How many lines in the rows below contain the word "coordinates"? Reply with the number alone.
PROVIDED RECORDS start
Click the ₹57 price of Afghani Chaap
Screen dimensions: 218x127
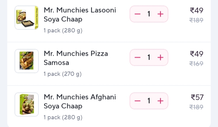[197, 97]
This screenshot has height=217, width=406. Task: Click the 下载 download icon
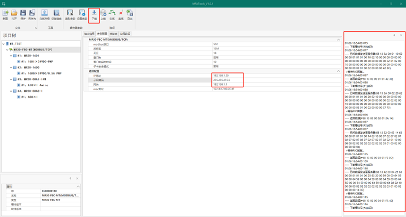click(94, 13)
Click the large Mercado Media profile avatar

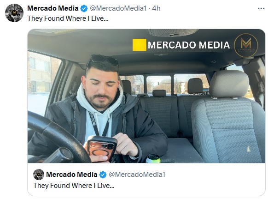[14, 13]
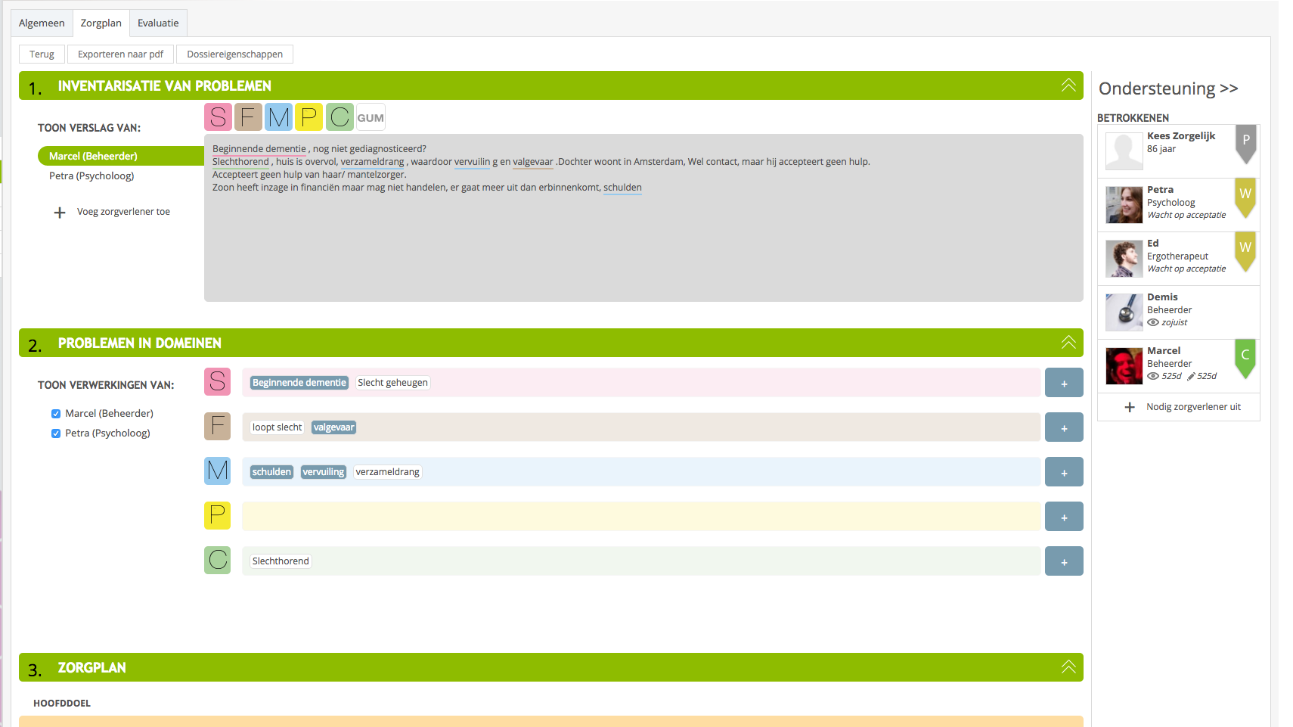Collapse the Inventarisatie van problemen section
The width and height of the screenshot is (1293, 727).
(1068, 85)

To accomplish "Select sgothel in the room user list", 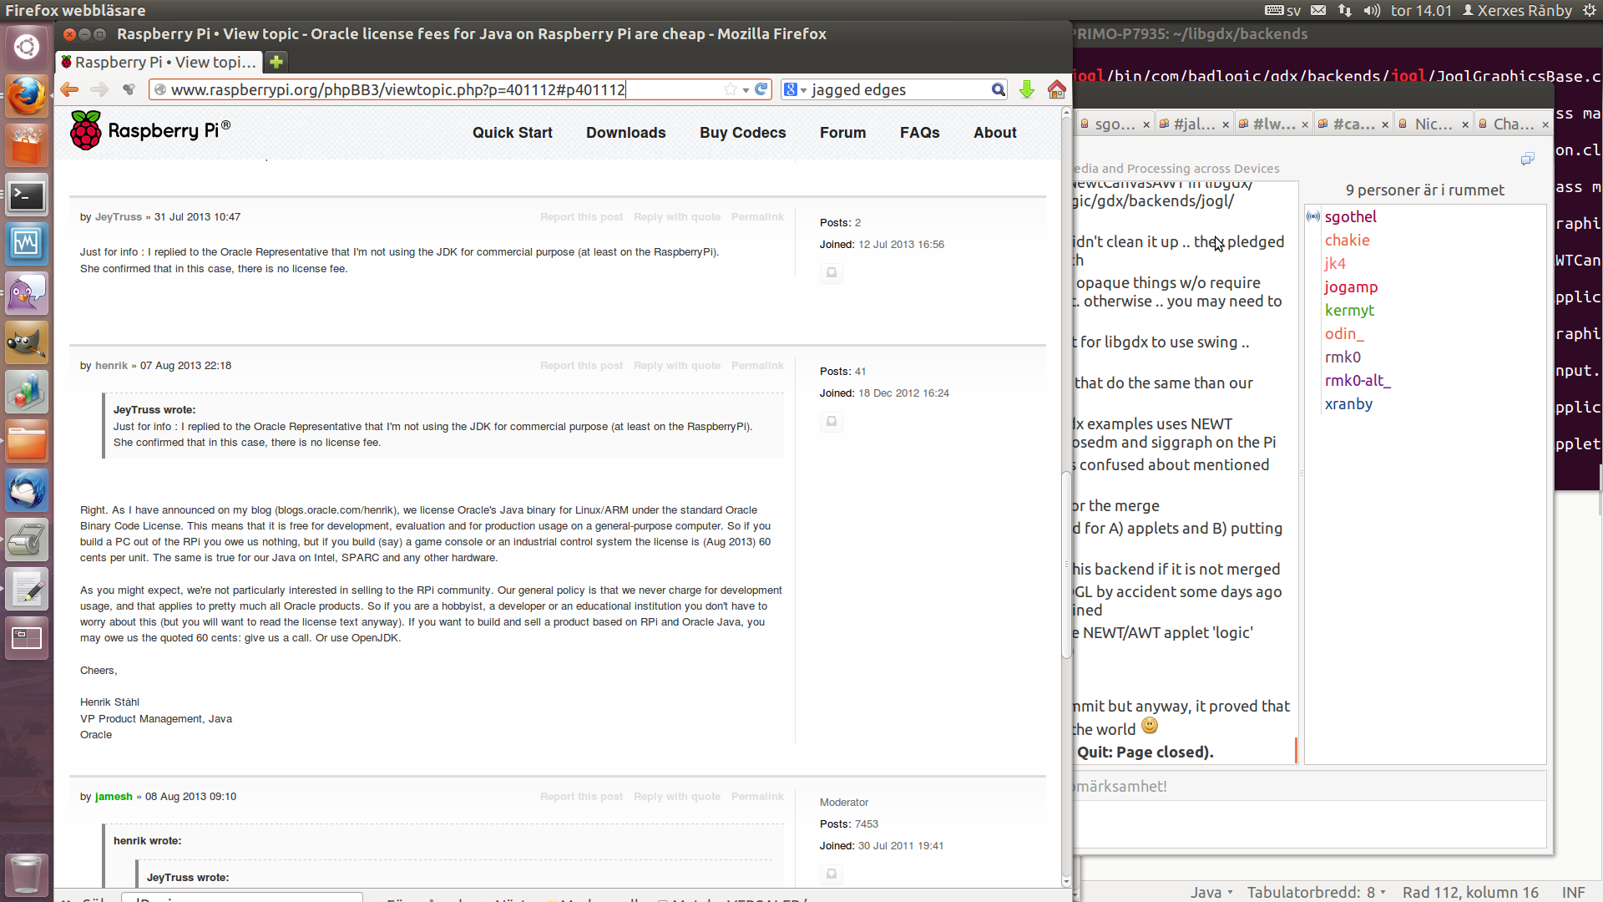I will tap(1350, 217).
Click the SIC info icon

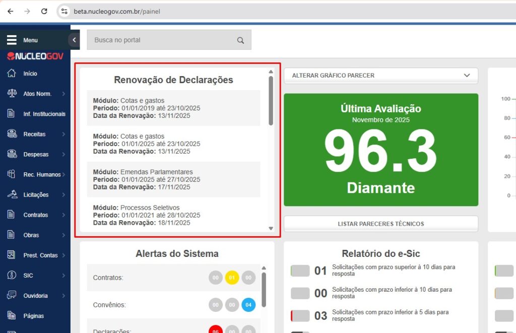[12, 276]
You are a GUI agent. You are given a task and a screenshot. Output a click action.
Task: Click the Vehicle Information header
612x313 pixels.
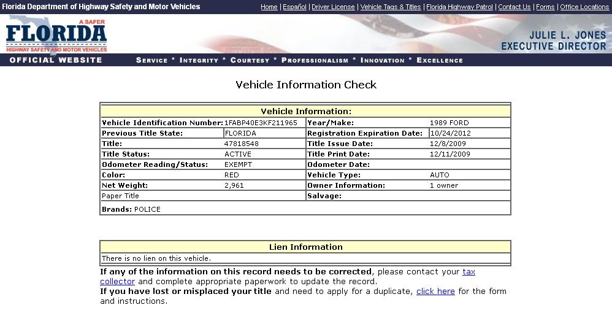(x=305, y=112)
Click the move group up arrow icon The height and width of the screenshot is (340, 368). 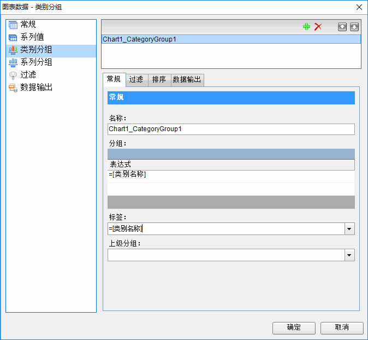(x=342, y=27)
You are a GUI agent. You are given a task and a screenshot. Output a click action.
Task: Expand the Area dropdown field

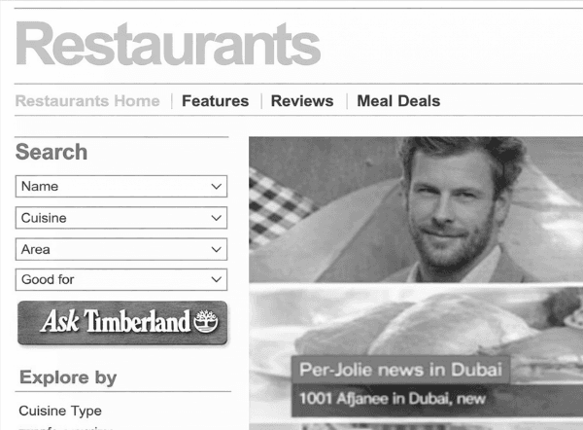(121, 249)
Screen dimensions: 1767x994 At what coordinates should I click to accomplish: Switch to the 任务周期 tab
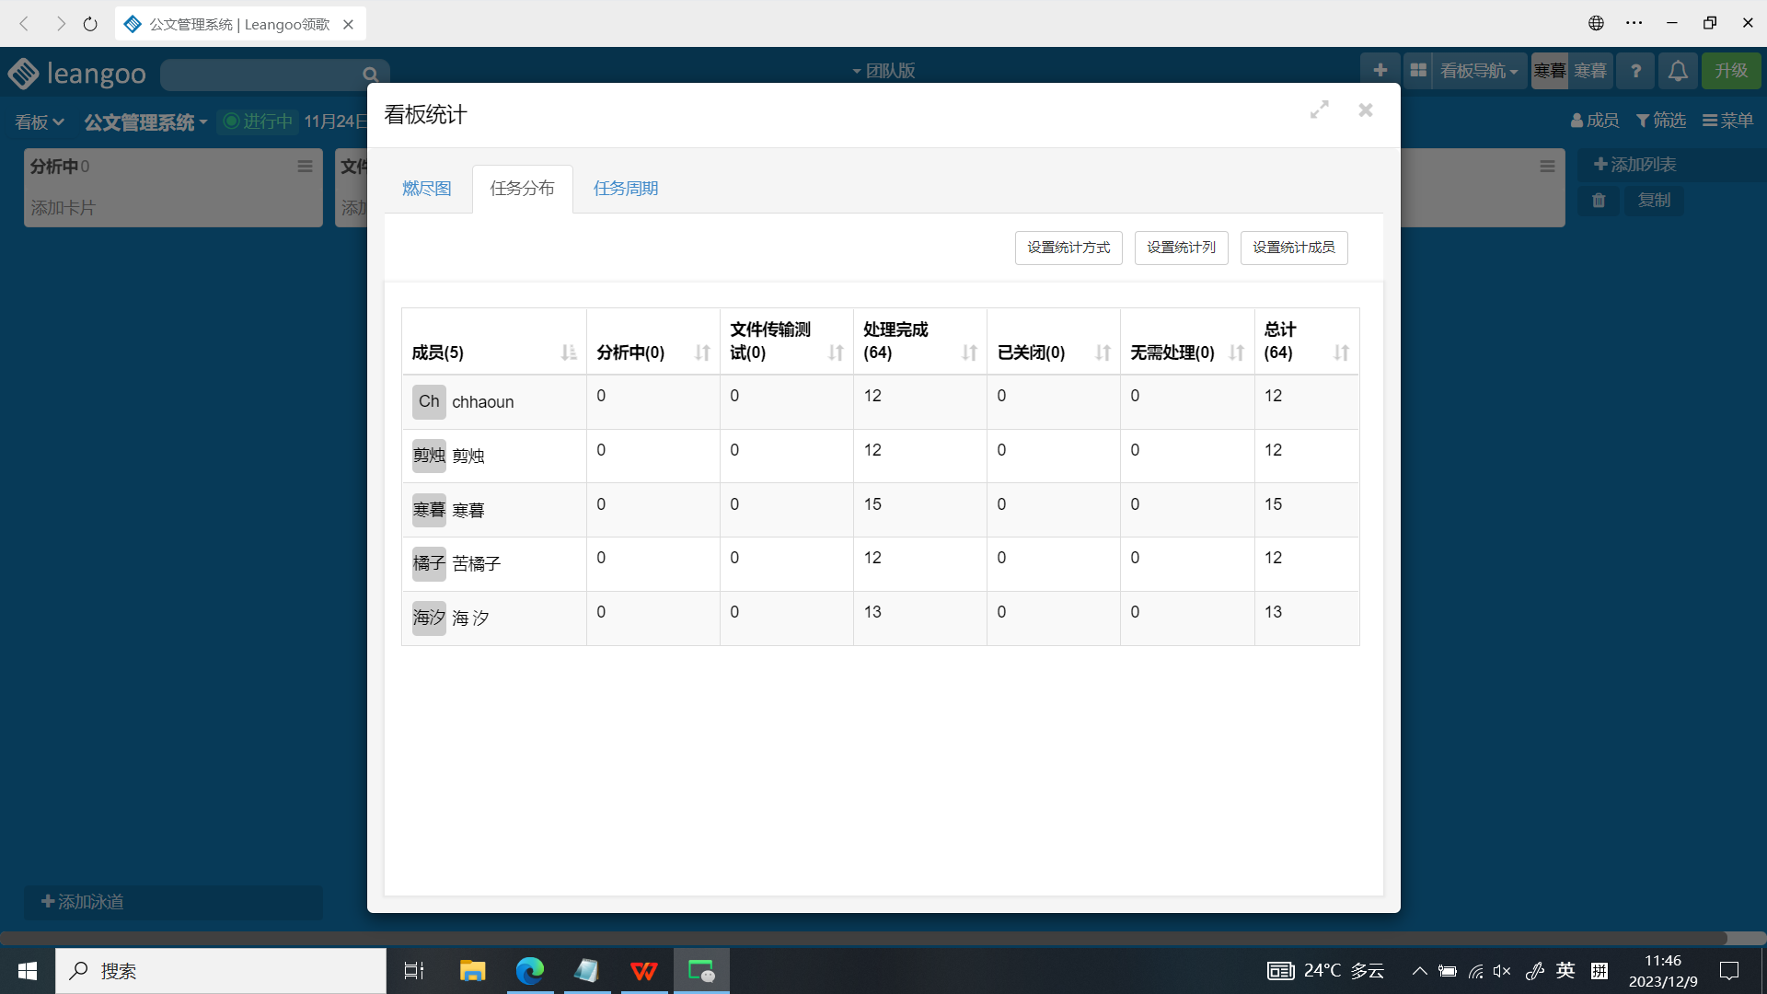click(x=626, y=189)

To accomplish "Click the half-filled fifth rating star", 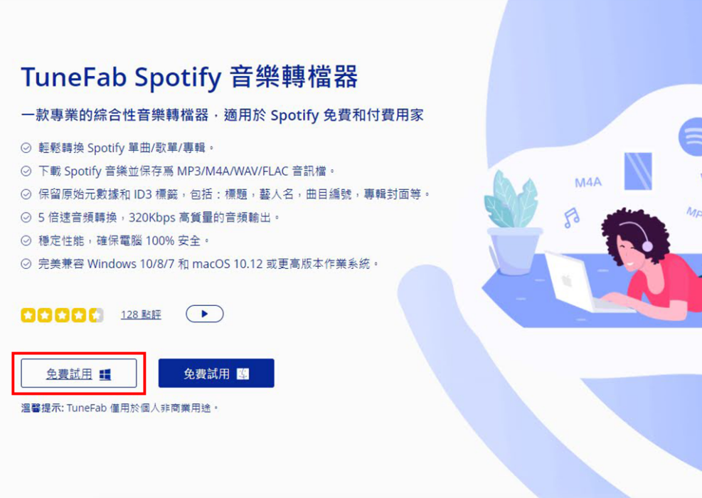I will coord(96,315).
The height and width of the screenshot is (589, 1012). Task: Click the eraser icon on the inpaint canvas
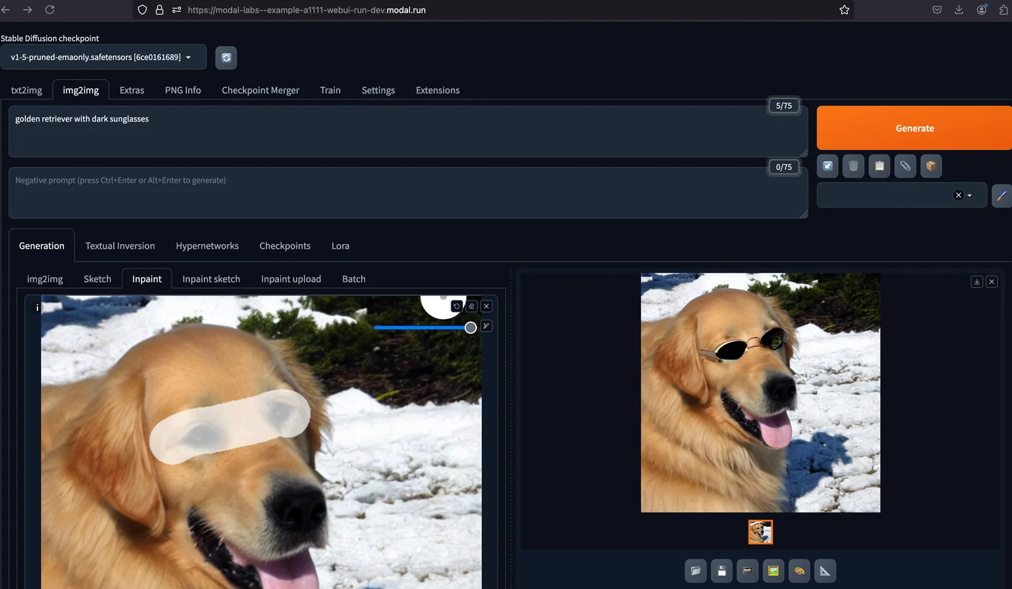point(472,306)
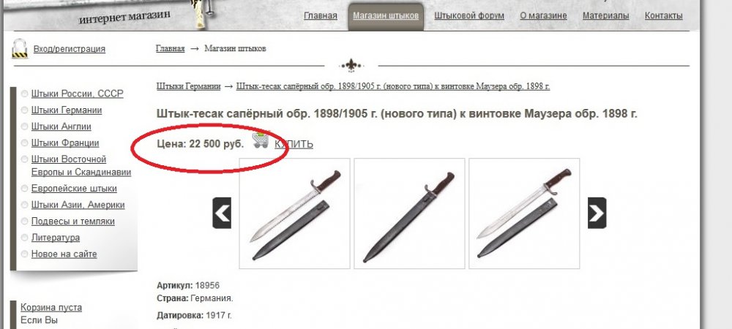Image resolution: width=732 pixels, height=329 pixels.
Task: Open first thumbnail of bayonet with scabbard
Action: [x=294, y=213]
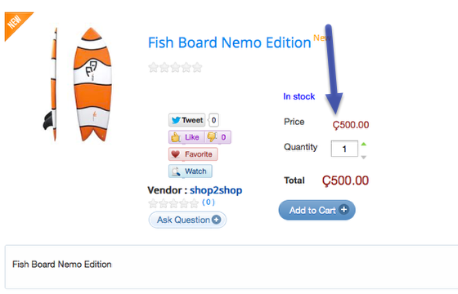Click the quantity input field
Viewport: 458px width, 294px height.
pyautogui.click(x=344, y=149)
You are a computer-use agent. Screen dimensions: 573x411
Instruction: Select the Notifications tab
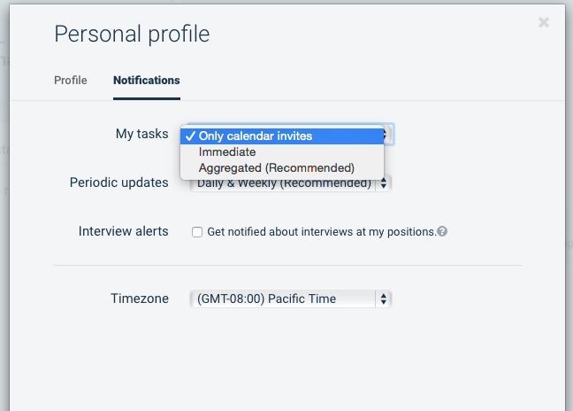point(146,81)
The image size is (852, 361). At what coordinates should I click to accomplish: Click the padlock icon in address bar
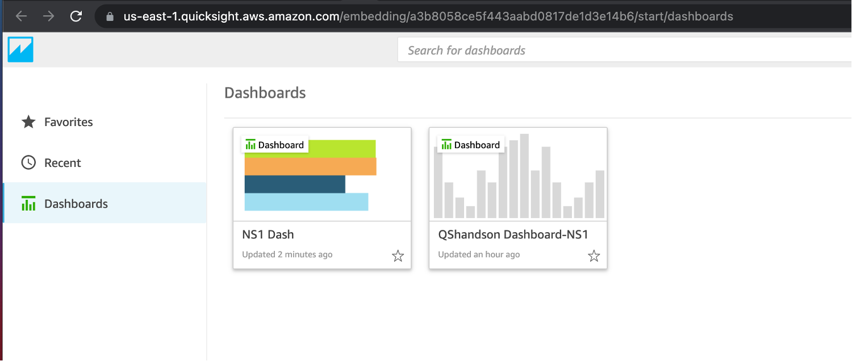pyautogui.click(x=110, y=16)
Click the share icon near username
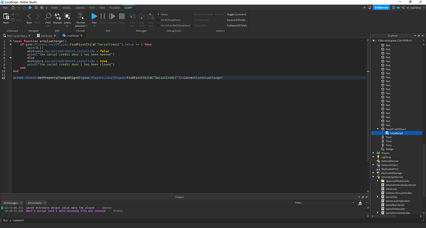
PROVIDED RECORDS end
ANSWER TO THIS TASK
2